FIG. 6. — Vpr binds Wee1 through two independent domains, αH2 and C terminus domains. (A) Constructs of Flag-tagged Vpr (Vpr), αH1 (aa 17 to 34), αH2 (aa 46 to 74), C terminus (aa 77 to 96), or the NLS of the large T antigen of SV40 fused to the N terminus of EGFP. Each Vpr domain is represented in black (left panel). Above EGFP fusion proteins (EGFP) and Flag-tagged Vpr (Vpr) were expressed in HeLa cells and analyzed by Western blotting with anti-Flag antibody (right panel). (B) A total of 50 pmol each of GST (lanes 1, 3, 5, 7, 9, 11, and 13) or GST-tagged Wee1 (lanes 2, 4, 6, 8, 10, 12, and 14) preadsorbed on glutathione-Sepharose 4FF beads was incubated with 0.5 mg of HeLa cell lysates either mock transfected (mock) or transfected with expression vectors shown in panel A. The amounts of EGFP fusion proteins (EGFP) and Flag-tagged Vpr (Vpr) bound to Wee1 were analyzed by Western blotting with anti-Flag antibody. (C and D) HeLa cells were synchronized at the G₁/S phase by a double-thymidine block and then infected with equivalent amounts of lentiviral vector encoding Flag-tagged wild-type Vpr or Vpr mutants as indicated. Cells were stained with propidium iodide and analyzed for cell cycle by flow cytometry. A total of 10,000 events were collected and analyzed in each sample. The number in each panel indicates the percentage of cells in each peak (C). Whole-cell lysates were separated by SDS-PAGE and probed with antibodies to Wee1, phosphorylated Cdc2 (p-Cdc2), and actin (as a loading control). There were equivalent levels of Vpr expressed from each sample (data not shown) (D). (E) A total of 50 pmol each of GST or GST-tagged full-length and deletion mutants of Wee1 preadsorbed on glutathione-Sepharose 4FF beads was incubated with 0.5 mg of HeLa cell lysate transfected with either Flag-tagged Vpr or Vpr I81P mutant (I81P) encoding expression vector. The amounts of Vpr or I81P mutant bound to Wee1 were analyzed by Western blotting with anti-Flag antibody. Input, 0.5% of cell lysates were loaded as a control for Vpr expression.

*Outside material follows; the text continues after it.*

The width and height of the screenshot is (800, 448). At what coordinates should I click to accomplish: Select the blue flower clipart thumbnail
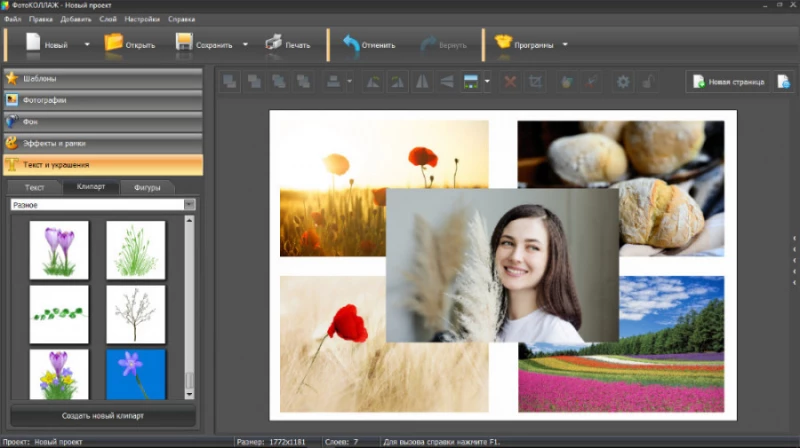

Since Wee1 is the primary kinase responsible for negatively regulating the activity of Cdc2, we examined whether the kinase activity of Wee1 in the cells was altered in the presence of Vpr (Fig. 1D). HA-Wee1 was affinity-purified from cells expressing or not expressing Vpr. The purified HA-Wee1 was assayed for kinase activity on purified Cdc2 complexed with cyclin B. Phosphorylation at Tyr15 of Cdc2 kinase was also analyzed by Western blotting with an antibody specific for phosphorylated Tyr15 of Cdc2. Our results demonstrate that in the presence of Vpr the activity of HA-Wee1 to phosphorylate Cdc2 is enhanced by 3.2-fold. The enhanced level of phosphorylated Cdc2 was similar to that seen in the cells expressing Vpr (compare Fig. 1D, upper left and upper right lanes).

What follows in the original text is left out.